Extract provided:
________________________________________

Toggle quote (4 lines)
> the issue is that when Shepherd is booting up, i.e. starting from its config file, it calls the start forms without guarding for any possible exceptions. any error propagates up beyond the loop and up until an unwind protect that deletes the socket.
>
> the reason my system seemed fully functional is that my service was pretty much the last one to be started.

Currently (in 0.10.0), the ‘run-daemon’ procedure loads the user’s
config file before listening on /var/run/shepherd/socket. However, if
an exception is thrown from the config file, it stops:

Toggle snippet (16 lines)
$ echo '(error "oops")' > /tmp/conf.scm
$ ./shepherd -I -s sock -c /tmp/conf.scm
Starting service root...
Service root started.
Service root running with value #t.
Service root has been started.
misc-error(#f "~A" ("oops") #f)

Some deprecated features have been used. Set the environment
variable GUILE_WARN_DEPRECATED to "detailed" and rerun the
program to get more information. Set it to "no" to suppress
this message.
$ echo $?
1

Now, while the config file is being evaluated, shepherd does not listen
on its socket, which isn’t great.

This is mitigated by the use of ‘start-in-the-background’ (introduced in
0.9.0) in the config file, which, as the name implies, doesn’t block
further operation.

So I *think* we’re mostly okay now. The one thing we could do is load
the whole config file in a separate fiber, and maybe it’s fine to keep
going even when there’s an error during config file evaluation?

WDYT?

Thanks,
Ludo’.
A
A
Attila Lendvai wrote on 27 May 2023 12:33
shepherd's architecture
(name . Ludovic Courtès)(address . ludo@gnu.org)(address . 53580@debbugs.gnu.org)

________________________________________

Collected data:
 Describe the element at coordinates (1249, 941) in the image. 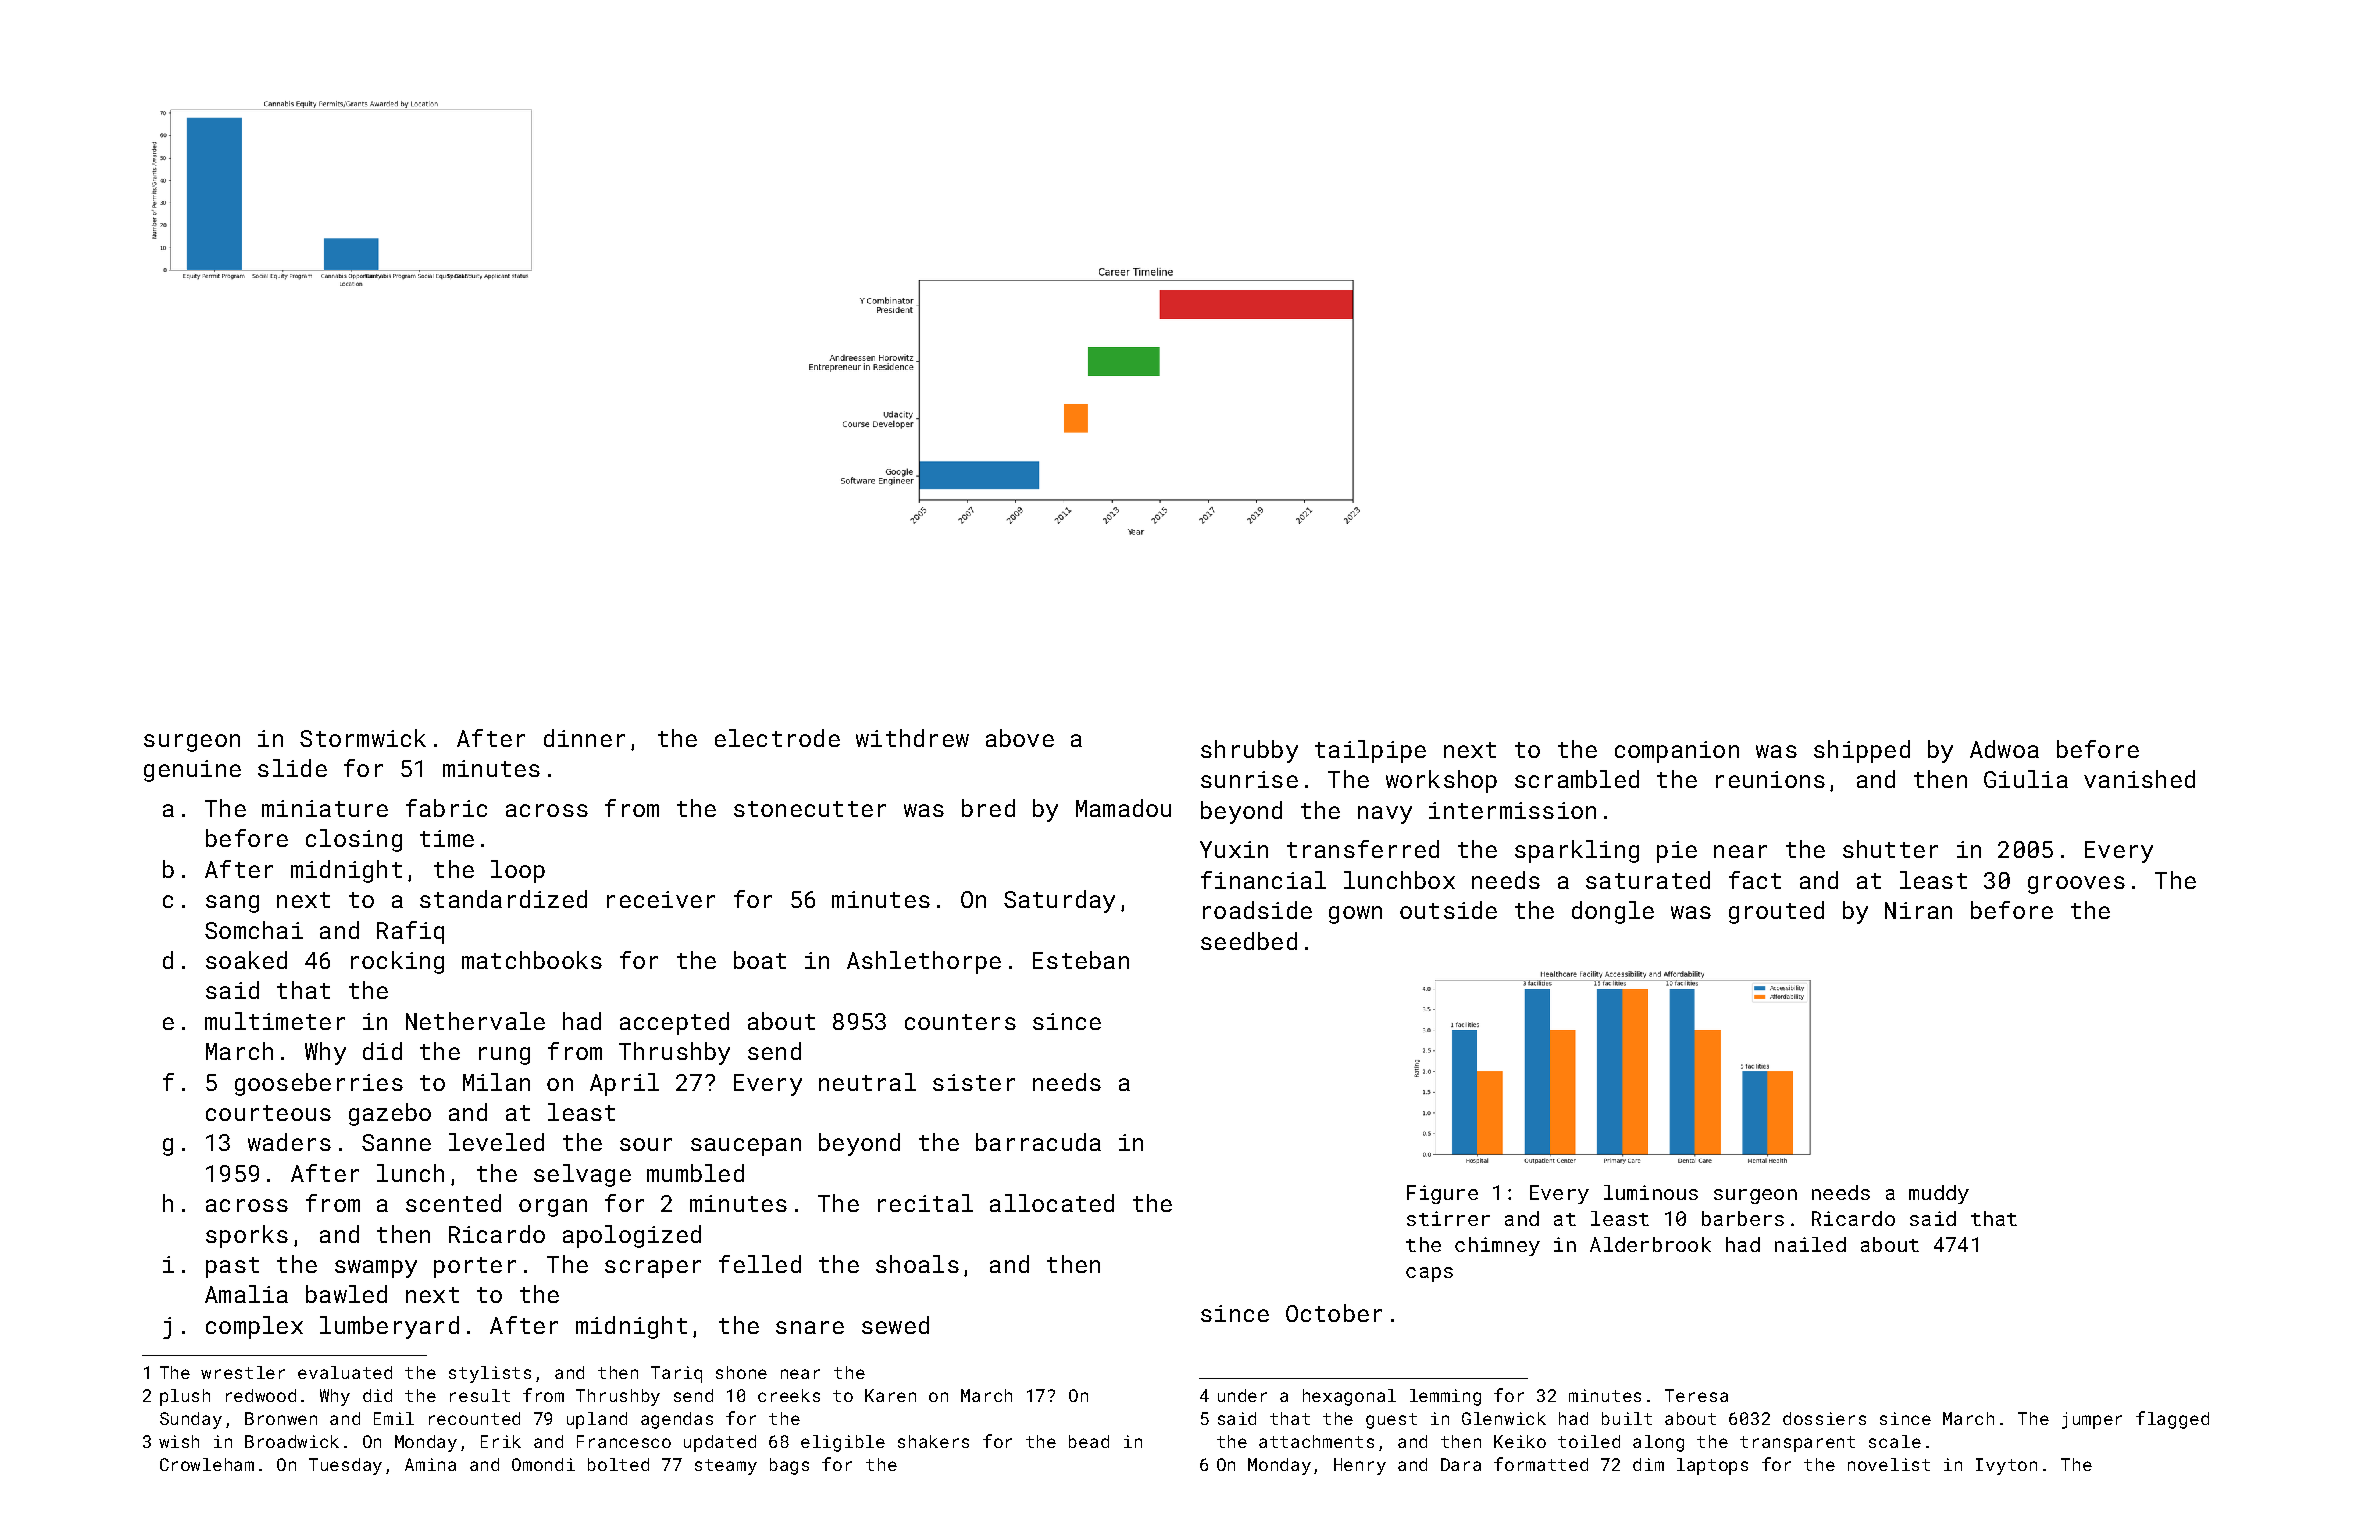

________________________________________

What to work on:
A) According to the Shepherd bug discussion, in which version was 'start-in-the-background' introduced?
B) Carry on the Shepherd bug discussion, starting after its final line.

Answers per task:
A) It was introduced in version 0.9.0.

B)
Jf0lcTW5Lw4gnNDSPsv037iYNAMvK28S6tL4Zh0FdGp7nnQCgCD_uITYxJ4PFxqKkaS5CUH_7mUucz2tvKVJKdQt2uhizTDQaiJ0Jup2wbs=@lendvai.name
[forked from: bug#53580: /var/run/shepherd/socket is missing on an otherwise functional system]

Toggle quote (7 lines)
> So I think we’re mostly okay now. The one thing we could do is load
> the whole config file in a separate fiber, and maybe it’s fine to keep
> going even when there’s an error during config file evaluation?
>
> WDYT?


i think there's a fundamental issue to be resolved here, and addressing that would implicitly resolve the entire class of issues that this one belongs to.

guile (shepherd) is run as the init process, and because of that it may not exit or be respawn. but at the same time when we reconfigure a guix system, then shepherd's config should not only be reloaded, but its internal state merged with the new config, and potentially even with an evolved shepherd codebase.

i still lack a proper mental model of all this to succesfully predict what will happen when i `guix system reconfigure` after i `guix pull`-ed my service code, and/or changed the config of my services.

--------

this problem of migration is pretty much a CS research topic...

ideally, there should be a non-shepherd-specific protocol defined for such migrations, and the new shpeherd codebase could migrate its state from the old to the new, with most of the migration code being automatic. some of it must be hand written as rquired by some semantic changes.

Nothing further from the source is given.